(WHAT THIS TASK INVOLVES)
Copy out the lines below exactly, from the line with "Select the shopping" to the line with "Action: 964,554", including both of those lines.
[START OF EXTRACTED RECORDS]
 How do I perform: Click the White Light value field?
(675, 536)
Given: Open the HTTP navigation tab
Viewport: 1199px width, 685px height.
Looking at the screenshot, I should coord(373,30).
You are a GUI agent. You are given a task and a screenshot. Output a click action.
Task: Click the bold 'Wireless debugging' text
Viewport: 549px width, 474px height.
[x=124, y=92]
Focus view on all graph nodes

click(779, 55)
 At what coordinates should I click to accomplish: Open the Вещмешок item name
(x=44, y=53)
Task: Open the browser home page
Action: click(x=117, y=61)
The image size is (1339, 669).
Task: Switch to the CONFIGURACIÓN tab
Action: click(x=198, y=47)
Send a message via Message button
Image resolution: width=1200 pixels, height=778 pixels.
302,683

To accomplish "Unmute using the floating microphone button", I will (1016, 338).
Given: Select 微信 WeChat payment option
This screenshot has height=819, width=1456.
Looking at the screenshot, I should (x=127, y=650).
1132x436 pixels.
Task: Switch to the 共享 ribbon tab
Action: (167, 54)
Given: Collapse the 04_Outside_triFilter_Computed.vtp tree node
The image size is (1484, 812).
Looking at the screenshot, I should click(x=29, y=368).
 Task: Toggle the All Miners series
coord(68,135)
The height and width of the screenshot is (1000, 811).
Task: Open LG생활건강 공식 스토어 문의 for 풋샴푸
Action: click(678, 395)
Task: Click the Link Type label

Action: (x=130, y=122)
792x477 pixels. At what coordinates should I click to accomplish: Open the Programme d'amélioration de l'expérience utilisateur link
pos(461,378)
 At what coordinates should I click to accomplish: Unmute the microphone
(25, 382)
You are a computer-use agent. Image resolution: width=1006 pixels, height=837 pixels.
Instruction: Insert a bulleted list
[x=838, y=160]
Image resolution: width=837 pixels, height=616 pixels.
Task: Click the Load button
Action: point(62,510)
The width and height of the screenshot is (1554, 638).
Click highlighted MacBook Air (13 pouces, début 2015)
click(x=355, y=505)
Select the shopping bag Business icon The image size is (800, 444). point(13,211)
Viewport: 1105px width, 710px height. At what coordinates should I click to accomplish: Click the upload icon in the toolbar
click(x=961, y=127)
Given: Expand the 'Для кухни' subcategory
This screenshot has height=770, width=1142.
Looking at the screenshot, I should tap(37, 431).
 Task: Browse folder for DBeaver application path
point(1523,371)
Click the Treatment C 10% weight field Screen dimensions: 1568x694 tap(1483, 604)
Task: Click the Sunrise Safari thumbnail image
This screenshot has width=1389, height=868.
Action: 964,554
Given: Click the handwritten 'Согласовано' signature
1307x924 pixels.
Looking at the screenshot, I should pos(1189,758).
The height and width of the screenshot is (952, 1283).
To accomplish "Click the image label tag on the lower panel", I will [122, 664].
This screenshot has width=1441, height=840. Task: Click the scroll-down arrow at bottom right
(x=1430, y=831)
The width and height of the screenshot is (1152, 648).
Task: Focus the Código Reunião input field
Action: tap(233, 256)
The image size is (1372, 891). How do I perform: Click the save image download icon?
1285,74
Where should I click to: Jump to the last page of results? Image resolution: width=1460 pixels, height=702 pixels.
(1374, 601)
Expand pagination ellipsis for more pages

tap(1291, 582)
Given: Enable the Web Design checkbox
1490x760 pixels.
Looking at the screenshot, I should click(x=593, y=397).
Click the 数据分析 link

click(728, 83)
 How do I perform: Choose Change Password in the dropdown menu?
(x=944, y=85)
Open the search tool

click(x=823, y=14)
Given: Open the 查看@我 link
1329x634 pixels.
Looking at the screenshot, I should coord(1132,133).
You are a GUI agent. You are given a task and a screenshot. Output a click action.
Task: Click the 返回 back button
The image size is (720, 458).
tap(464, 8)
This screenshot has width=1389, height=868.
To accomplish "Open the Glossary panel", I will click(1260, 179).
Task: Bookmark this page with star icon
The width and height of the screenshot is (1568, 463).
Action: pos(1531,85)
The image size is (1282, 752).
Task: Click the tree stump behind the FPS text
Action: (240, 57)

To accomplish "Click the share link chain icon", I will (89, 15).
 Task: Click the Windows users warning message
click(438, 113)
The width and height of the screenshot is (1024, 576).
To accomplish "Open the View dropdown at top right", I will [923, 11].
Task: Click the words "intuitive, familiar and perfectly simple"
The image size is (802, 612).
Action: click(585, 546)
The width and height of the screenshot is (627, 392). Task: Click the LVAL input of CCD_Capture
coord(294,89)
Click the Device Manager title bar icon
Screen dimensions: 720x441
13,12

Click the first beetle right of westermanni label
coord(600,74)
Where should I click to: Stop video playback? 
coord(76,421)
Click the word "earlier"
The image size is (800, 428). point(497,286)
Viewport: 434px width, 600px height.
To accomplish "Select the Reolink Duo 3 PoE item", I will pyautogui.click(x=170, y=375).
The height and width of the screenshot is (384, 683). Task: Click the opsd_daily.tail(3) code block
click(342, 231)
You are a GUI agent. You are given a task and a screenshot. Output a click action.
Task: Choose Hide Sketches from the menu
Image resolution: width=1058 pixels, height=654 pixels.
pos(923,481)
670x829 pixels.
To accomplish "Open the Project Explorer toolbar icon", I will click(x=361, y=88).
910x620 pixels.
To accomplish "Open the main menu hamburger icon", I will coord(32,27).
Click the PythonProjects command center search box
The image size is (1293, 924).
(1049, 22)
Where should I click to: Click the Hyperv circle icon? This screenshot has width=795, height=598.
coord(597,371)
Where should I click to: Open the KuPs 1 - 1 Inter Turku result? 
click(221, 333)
[END OF EXTRACTED RECORDS]
(THE COMPLETED TASK)
Select the shopping bag Business icon The image size is (800, 444). point(13,211)
Viewport: 1105px width, 710px height. At what coordinates should I click to accomplish: Click the upload icon in the toolbar
click(x=961, y=127)
Given: Expand the 'Для кухни' subcategory
This screenshot has height=770, width=1142.
Looking at the screenshot, I should tap(37, 431).
 Task: Browse folder for DBeaver application path
point(1523,371)
Click the Treatment C 10% weight field Screen dimensions: 1568x694 tap(1483, 604)
Task: Click the Sunrise Safari thumbnail image
This screenshot has width=1389, height=868.
Action: 964,554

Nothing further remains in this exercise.